# Solving a differential equation with intial conditions, please help

#### skyturnred

1. Homework Statement

Here is the original thing:

(x$^{2}$+1)y'+4x(y-1)=0, y(0)=4

2. Homework Equations

3. The Attempt at a Solution

I thought I knew the procedure.. but I got it wrong. Can someone let me know where I went wrong?

First I rearrange the equation to get the following in the form y'+p(x)y=g(x)
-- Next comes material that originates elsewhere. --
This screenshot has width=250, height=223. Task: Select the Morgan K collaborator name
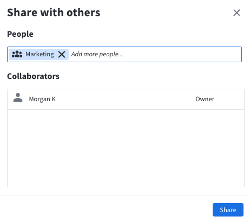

y'+($\frac{4x}{x^{2}+1}$)y=$\frac{4x}{x^{2}+1}$

So I get the integrating factor to be

I(x)=e$^{\int\frac{4x}{x^{2}+1}}$

That integral comes out to be 2ln(x$^{2}$+1), which when raised to e, the integrating factor simply becomes

I(x)=(x$^{2}$+1)$^{2}$

So the new differential equation is:

d/dx (x$^{2}$+1)$^{2}$y=$\frac{4x}{x^{2}+1}$

integrating both sides gets me

(x$^{2}$+1)$^{2}$y=2ln(x$^{2}$+1)+C

solving for y:

y=$\frac{2ln(x^{2}+1)}{(x^{2}+1)^{2}}$+$\frac{C}{(x^{2}+1)^{2}}$

Taking the intial conditions into account I get C=4. When I input this equation into my assignment online, it says I'm wrong.

Please help, I thought I knew this process pretty well..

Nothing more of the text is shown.